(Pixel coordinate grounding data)
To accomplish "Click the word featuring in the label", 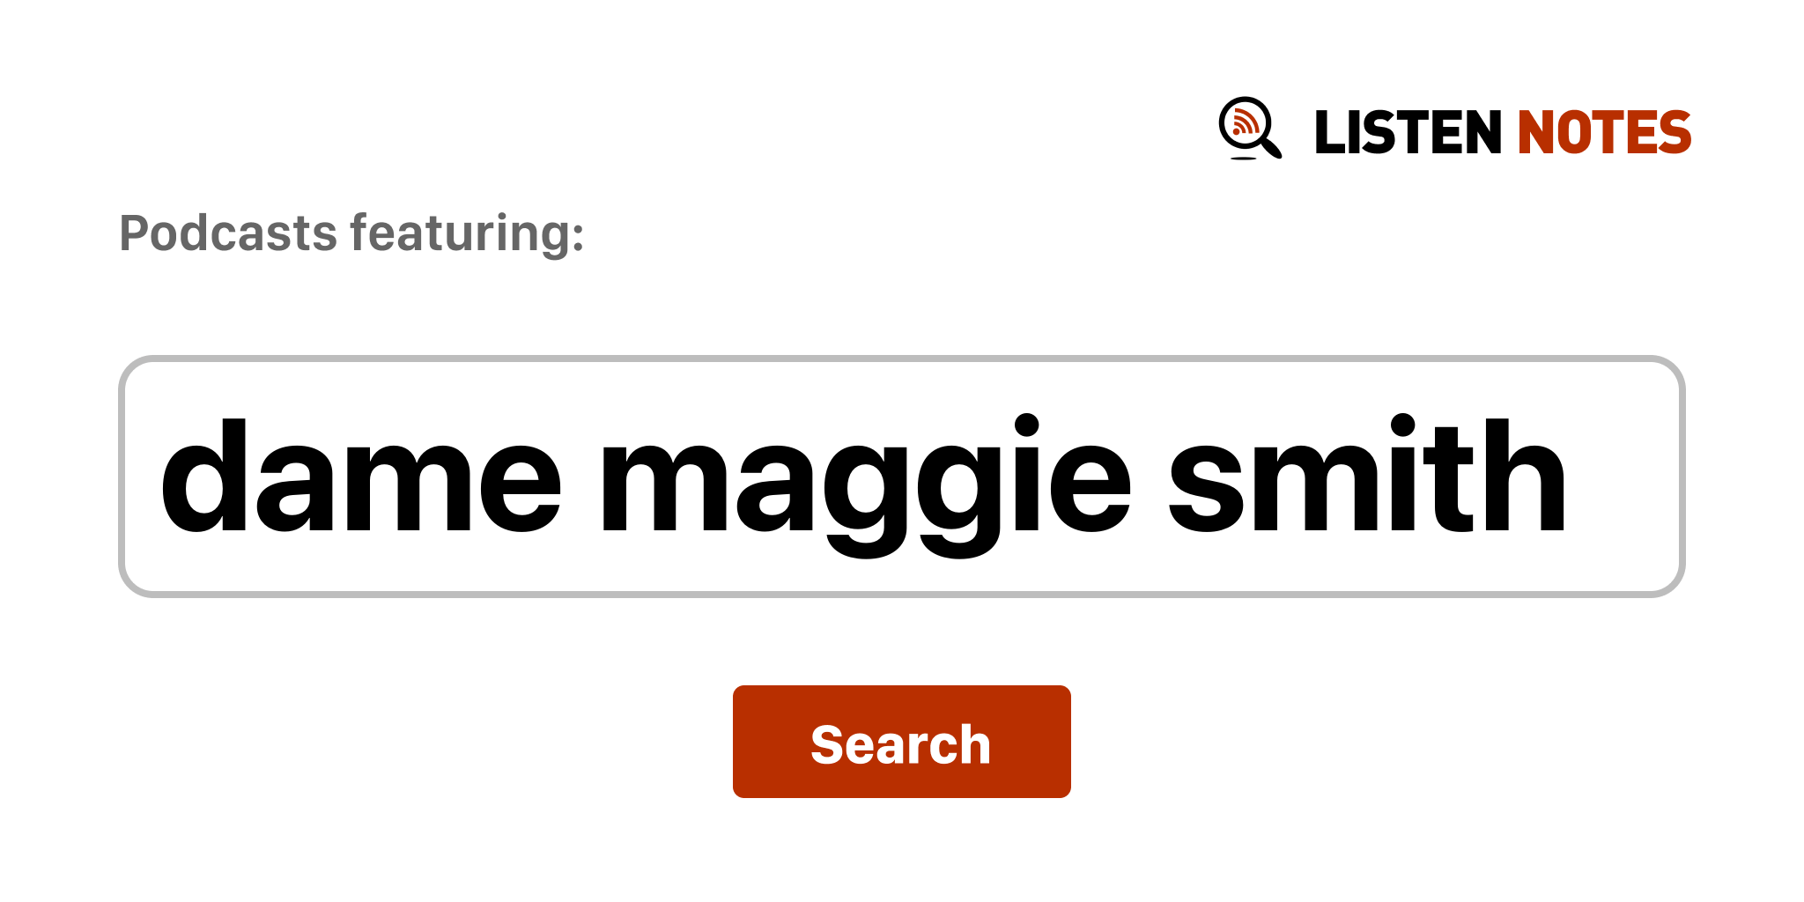I will 468,234.
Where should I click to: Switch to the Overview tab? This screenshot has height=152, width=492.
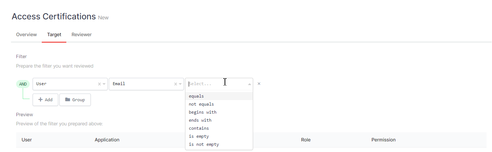click(x=26, y=35)
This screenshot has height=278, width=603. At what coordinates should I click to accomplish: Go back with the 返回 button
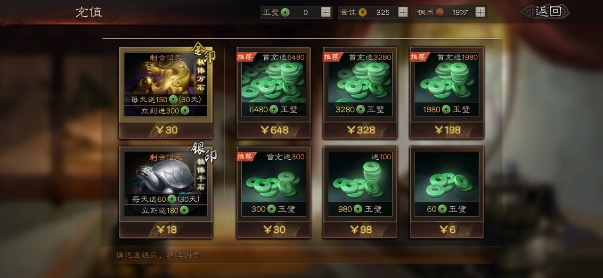click(545, 12)
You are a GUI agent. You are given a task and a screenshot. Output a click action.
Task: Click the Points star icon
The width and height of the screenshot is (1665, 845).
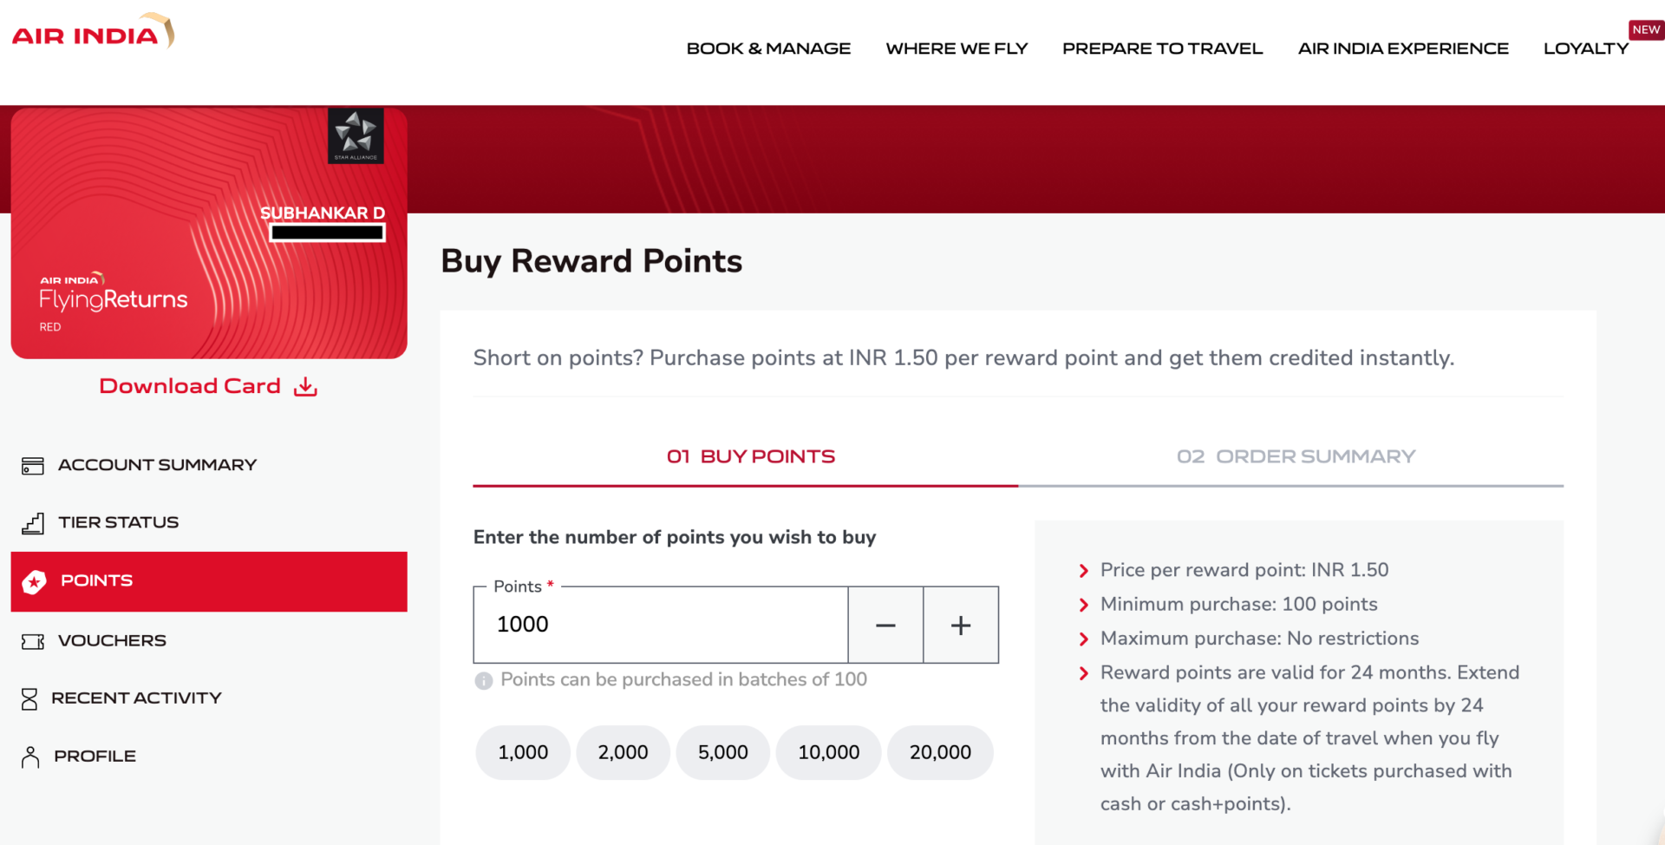pos(34,582)
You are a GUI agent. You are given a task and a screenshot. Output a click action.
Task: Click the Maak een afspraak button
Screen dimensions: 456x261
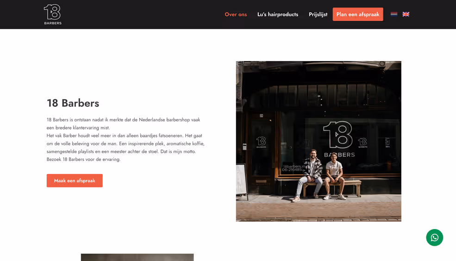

▶ What needs to be done
Do not include pictures. Copy only the lines running from the line with "The width and" through the last line of the records, exactly as they appear.

▶ Completed exercise
The width and height of the screenshot is (1665, 845).
pos(34,582)
You are a GUI agent. You are given a task and a screenshot. Output a click action.
Task: Click the Maak een afspraak button
Screen dimensions: 456x261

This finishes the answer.